Friday, January 15, 2010

Being conscious

Consciousness is gift, is it? I don’t think so. Especially when one is aware of being aware, conscious of being conscious. Knowledge, after threshold of being aware is dangerous. It ruins happiness and it can take person to ends where it will challenge survival.
Last day I was reading about consciousness. I am curious about how do I understand. The simplest answer is I understand due to my consciousness. If one studies brain, there are partial answers about what happens in memory and other signals when this cognition happens. But this neural-biotic system is so delicately arranged, every small part fits every other tiny part so well, coordination among them which is chief ingredient of ‘conscience’ make me think who runs this system. There is one simple answer is this system runs itself. This circular logic is what we avoid in any logical system. When we understand that there are millions and millions of particles called ‘neurons’ that makes us conscious and there are varieties of these particles which do their assignment almost without error. Does this accuracy exist just by its own? We have been conditioned to seek for reason, for cause and effect and for unique answer. Accepting something can be there just for its own sake is challenge to our ‘rational’ appearances. It is not hint of answer that drives research for ultimate meaning, it is hurt to pride of being intelligent that makes people produce answers for ‘being conscious’.

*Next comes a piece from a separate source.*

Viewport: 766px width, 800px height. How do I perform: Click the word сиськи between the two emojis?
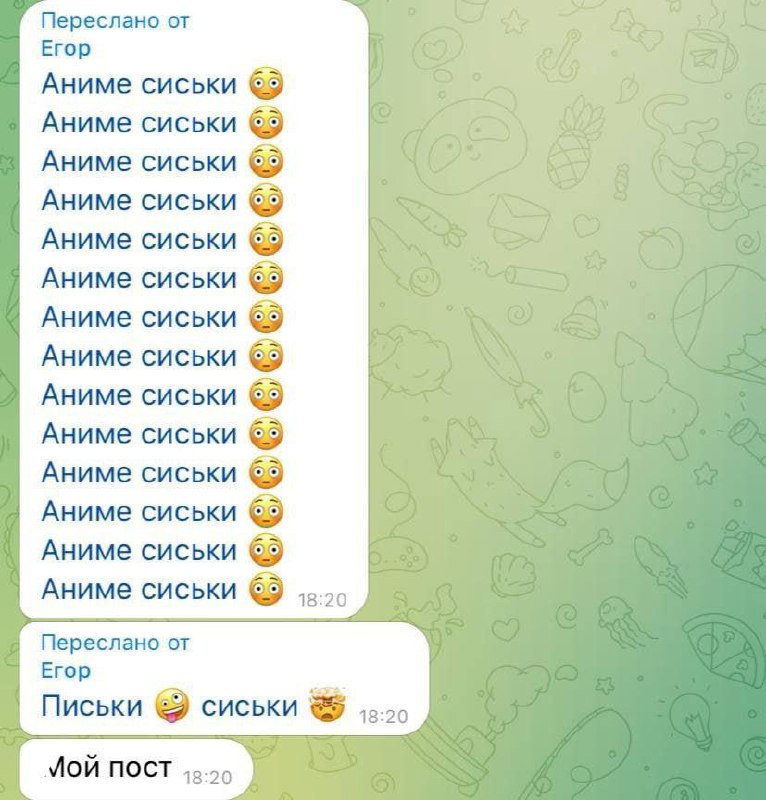pyautogui.click(x=250, y=707)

Though we are conscious, we are not free of biases. Reason does not drive our behavior. If reason is not working in some person, it is instincts and desires that shape our acts. Our senses are at work all the time we are alive. But, apart from this senses, we have one sense of being sensitive. This central sense cannot work on its own. It is supported by peripheral senses. But even though peripheral senses work, person will be unable to sense that they work without this central sense. It is strange balance. Both are necessary but not sufficient. Hence, we cannot reduce human being to set of characteristics. And, this inability to reduce human being to set of characteristics makes any study of human being, by focusing on any sort of behavior, go berserk. Once a limited territory of regulated behaviors is crossed, axioms and theorems are not useful to explain human behavior. We have choice though. We can have excellent explanations of few behaviors or tentative explanations of almost all behaviors. What to choose?

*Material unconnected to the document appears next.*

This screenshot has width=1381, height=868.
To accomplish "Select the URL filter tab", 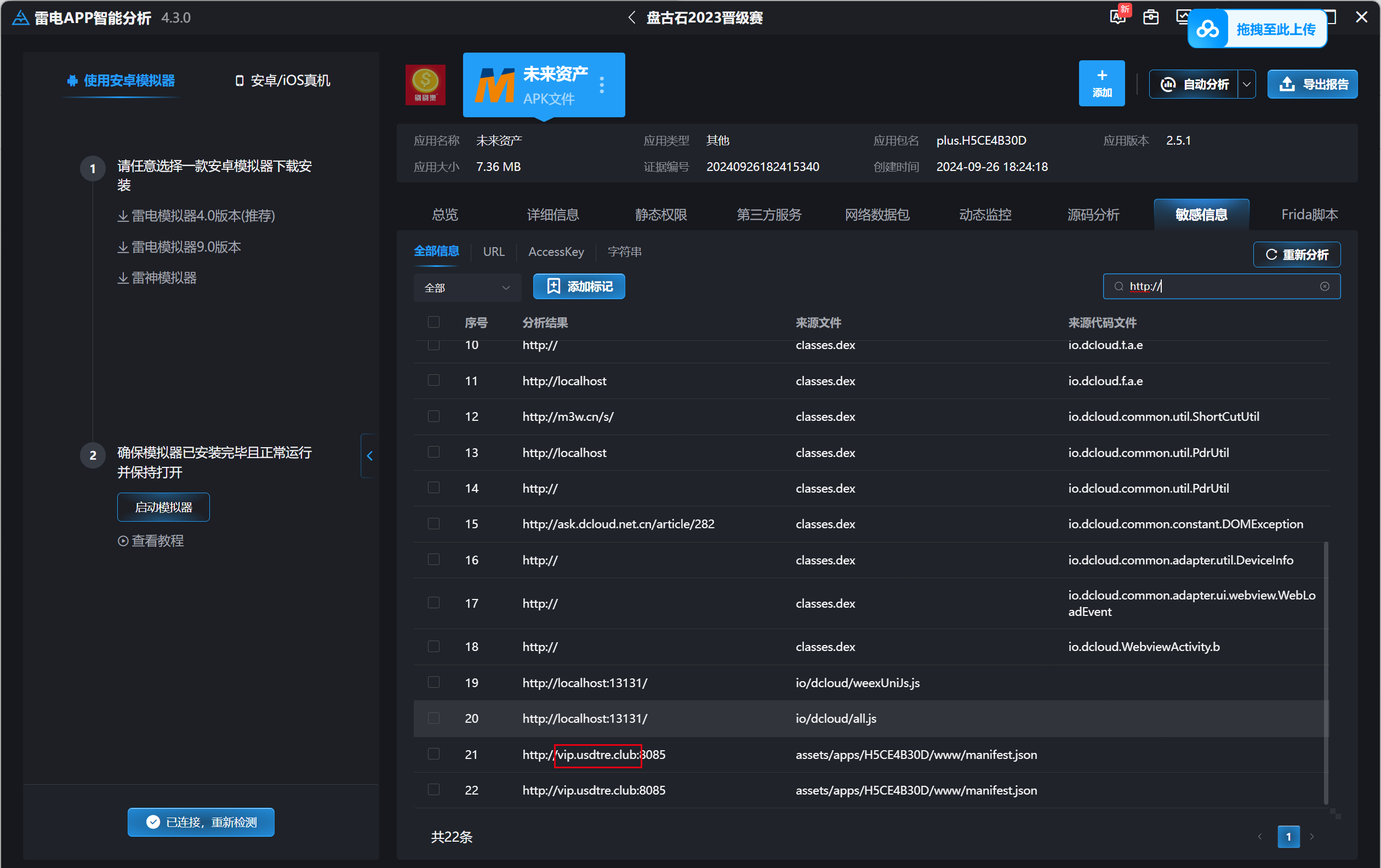I will point(493,252).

I see one bias working at very high level of intelligence. Bias of belief that whatever question mind raises is appropriate and answering this questions needs further excavation into logical mess. But, question can arise out of inconsistency of possible connections. There is general frame of behavior fitted in our mind and when we get information of any incident it generally fits into this general frame of reference. It makes connection with pre-existing information. When such connections have set of wrong connections, we can feel question. But, then it is just about altering connection of existing information, not inviting new load of information to muddle whatever chaos already existing.

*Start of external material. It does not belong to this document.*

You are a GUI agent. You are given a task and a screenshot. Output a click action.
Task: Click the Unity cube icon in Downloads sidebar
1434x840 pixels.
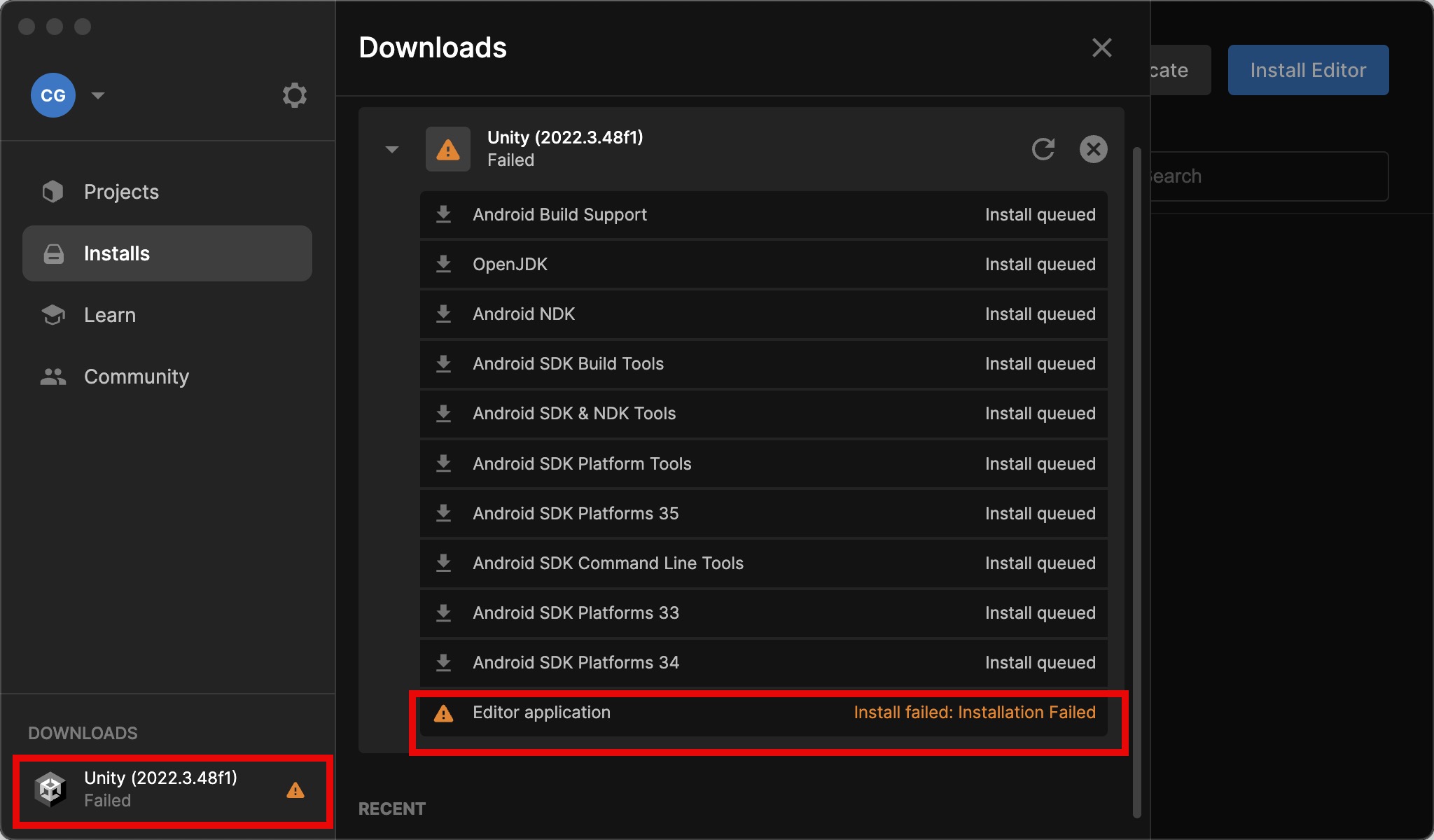point(50,790)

I am not imagining. This happens when we feel questioned about why other person is behaving so and so. We seek for reason in our or other person’s behavior, past or external events. Are the there? My experience is negative.
Such questions are not needed to be answered. They are needed to be dissolved. We have to overcome our pride, though we are not feeling it, of being logical. I need to accept that there is bound, limit to my understanding of myself and hence understanding of anybody else. This view may generate some contradictions. But contradiction can be there. There is nothing saying that logic is perfect.
Uncertainty and randomness have their pleasure. To feel them, one needs to shade habit of seeing everything through imbibed reasoning framework.
Let it be! Let just be fooled by randomness and feel the foolishness. After all, we live for fun, not for answers if they don’t yield fun.